RAB meetings are open to public participation and take place on the military installation "in a manner or place reasonably accessible", though as of 2022, many meetings were held offsite in a school, theater or community hall.

Each RAB is responsible for its mission statement, developing its own goals and objectives, and standard operating procedures, including recording, approving, and distributing meeting minutes. Voting or polling members is not a requisite action of RABs and the DOD is not bound by polls.

==History==
Beginning in 1990s, the DOD locally and nationally engaged people from communities impacted by military contamination in forums and trainings. In 1993, the EPA established a forum, the Federal Facilities Environmental Restoration Dialogue Committee (FFERDC). The committee worked out principles which should apply to all persons and institutions involved in the process for making federal facility cleanup decisions. The principles covered four key areas: 1) information sharing, 2) ensuring environmental justice, 3) establishing restoration advisory boards, and 4) understanding the federal budget process.
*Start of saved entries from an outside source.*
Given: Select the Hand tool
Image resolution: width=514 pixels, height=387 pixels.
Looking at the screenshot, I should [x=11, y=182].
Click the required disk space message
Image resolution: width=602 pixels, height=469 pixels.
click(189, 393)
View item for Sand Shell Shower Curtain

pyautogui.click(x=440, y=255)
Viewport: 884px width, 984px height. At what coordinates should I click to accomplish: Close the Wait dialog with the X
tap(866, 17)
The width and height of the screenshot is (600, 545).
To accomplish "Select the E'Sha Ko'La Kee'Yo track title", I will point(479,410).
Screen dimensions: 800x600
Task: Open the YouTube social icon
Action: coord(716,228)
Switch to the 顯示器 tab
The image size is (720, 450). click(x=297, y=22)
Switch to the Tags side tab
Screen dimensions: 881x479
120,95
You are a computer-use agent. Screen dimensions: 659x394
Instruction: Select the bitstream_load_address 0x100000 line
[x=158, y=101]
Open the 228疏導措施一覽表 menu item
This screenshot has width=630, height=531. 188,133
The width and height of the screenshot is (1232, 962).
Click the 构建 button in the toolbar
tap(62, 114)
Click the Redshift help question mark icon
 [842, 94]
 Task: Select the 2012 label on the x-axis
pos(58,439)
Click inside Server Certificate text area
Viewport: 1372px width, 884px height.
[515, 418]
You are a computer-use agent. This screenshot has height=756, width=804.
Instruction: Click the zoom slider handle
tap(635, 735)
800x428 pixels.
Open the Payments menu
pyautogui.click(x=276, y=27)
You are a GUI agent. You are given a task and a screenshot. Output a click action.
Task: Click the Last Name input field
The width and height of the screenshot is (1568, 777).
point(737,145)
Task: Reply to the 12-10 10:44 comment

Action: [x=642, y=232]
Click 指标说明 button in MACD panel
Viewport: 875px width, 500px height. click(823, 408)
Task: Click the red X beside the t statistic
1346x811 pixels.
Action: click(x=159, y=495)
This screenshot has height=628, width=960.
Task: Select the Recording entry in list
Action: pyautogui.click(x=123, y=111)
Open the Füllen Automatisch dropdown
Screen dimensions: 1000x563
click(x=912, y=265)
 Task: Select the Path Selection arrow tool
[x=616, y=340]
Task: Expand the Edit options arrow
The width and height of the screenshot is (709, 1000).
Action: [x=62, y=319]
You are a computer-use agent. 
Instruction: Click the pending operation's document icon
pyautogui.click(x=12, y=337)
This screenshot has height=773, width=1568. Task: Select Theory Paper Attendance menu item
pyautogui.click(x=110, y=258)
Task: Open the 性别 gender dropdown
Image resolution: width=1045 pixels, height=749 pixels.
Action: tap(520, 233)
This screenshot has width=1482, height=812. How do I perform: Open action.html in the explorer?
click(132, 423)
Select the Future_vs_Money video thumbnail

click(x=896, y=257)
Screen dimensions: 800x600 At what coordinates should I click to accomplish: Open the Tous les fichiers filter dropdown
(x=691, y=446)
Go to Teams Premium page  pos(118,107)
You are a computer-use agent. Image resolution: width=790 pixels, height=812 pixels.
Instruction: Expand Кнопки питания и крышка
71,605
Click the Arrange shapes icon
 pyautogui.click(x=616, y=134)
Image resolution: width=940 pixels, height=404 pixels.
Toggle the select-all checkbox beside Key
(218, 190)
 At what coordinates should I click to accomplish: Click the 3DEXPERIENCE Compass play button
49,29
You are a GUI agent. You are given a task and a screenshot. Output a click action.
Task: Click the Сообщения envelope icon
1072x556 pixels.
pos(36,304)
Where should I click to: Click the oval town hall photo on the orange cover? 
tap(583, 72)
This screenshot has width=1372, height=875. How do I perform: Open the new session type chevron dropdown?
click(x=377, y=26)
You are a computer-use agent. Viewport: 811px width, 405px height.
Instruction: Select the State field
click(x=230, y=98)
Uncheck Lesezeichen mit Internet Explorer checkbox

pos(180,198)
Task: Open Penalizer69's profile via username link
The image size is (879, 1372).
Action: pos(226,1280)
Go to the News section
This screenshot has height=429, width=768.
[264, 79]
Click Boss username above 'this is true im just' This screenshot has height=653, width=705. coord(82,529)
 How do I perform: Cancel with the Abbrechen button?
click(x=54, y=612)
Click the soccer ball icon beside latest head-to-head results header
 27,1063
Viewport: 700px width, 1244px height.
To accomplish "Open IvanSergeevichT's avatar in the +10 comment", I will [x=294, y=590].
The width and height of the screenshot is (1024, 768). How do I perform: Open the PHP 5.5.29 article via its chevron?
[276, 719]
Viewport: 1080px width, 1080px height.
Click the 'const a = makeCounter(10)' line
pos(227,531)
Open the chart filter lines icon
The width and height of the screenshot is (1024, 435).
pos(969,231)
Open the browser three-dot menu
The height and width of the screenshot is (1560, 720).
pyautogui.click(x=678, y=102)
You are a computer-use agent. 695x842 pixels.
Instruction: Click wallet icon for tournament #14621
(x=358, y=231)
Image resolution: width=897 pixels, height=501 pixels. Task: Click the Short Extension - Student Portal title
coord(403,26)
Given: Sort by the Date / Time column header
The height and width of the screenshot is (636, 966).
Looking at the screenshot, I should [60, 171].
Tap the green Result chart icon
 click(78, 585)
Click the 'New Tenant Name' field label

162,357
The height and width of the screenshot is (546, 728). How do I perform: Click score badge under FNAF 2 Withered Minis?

In September 1994, DoD and the EPA issued guidelines how to form and operate RABs.
As of September 2004, DoD reported that 310 RABs existed "across all of the Military Component's installations".

In 2006, DoD issued a rule on RABs and it published a RAB handbook in 2007.

In FY 2015, DoD spent $2.8 million to support 229 RABs on 250 installations and properties.

During the COVID-19 pandemic, RAB meetings either became online meetings or hybrid events like at the Wurtsmith Air Force Base or they stalled altogether, as in the case of Camp Lejeune, which for 18 months from February 2020 until August 2021 didn't meet.

==Criticism==
According to some, the role of an installation co-chair unfairly exceeds that of a community co-chair. Also, the power of RABs is very limited, as RABs are not decision-making bodies and the installation is not required to follow RAB recommendations.

When the installation command is not responsive to community concerns, not acting in a transparent manner, RAB community members interest may dwindle, a situation encountered for example at Naval Weapons Industrial Reserve Plant, Calverton. Community members may resign, and if the installation does not actively pursue community outreach, the commander may dissolve a RAB.

In a May 2021 meeting of the Wurtsmith Air Force Base RAB, a conceptual site model presentation which took half of the three-hour event did not receive the most feedback. Instead, that a RAB member's comments were interrupted after less than three minutes prompted the most discussion.

On one occasion, a County Commissioner was opposed to the formation of a RAB ( at Cannon Air Force Base), stating it would eliminate on-going quarterly public updates outreach efforts.